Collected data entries
------------

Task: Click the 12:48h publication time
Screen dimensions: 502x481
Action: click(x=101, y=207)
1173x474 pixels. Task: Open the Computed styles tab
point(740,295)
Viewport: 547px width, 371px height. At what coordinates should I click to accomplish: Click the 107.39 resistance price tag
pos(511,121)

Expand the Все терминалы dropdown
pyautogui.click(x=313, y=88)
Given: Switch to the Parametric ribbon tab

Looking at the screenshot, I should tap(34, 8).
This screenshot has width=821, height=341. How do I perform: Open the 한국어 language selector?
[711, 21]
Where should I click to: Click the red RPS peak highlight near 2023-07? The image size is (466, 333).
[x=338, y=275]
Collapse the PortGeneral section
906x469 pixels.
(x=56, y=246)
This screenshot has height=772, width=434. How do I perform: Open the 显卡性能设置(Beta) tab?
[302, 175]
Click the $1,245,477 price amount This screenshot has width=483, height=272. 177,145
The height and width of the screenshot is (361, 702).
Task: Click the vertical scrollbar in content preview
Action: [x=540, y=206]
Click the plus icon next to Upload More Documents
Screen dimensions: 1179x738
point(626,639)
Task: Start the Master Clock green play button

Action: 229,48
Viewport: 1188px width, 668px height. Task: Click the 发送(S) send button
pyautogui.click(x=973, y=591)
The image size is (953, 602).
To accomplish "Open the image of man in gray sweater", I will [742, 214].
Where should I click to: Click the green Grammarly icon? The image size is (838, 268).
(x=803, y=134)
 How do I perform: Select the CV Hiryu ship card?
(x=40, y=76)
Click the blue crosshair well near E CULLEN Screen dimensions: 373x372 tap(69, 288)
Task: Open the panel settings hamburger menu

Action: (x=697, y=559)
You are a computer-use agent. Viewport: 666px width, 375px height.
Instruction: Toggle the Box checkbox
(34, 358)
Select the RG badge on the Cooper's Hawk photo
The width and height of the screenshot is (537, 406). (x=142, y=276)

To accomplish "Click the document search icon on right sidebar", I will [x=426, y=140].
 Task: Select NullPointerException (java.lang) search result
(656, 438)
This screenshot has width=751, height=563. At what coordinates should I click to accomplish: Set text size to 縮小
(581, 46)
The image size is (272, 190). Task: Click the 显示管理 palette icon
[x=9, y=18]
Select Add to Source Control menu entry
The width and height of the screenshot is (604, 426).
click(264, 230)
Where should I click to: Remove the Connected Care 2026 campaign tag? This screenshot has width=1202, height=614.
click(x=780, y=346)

------------

→ **EXERCISE INSTRUCTIONS**
What is the number of lines in the data that include "will"? Answer with that number alone.

→ **RESULT OF THIS TASK**
2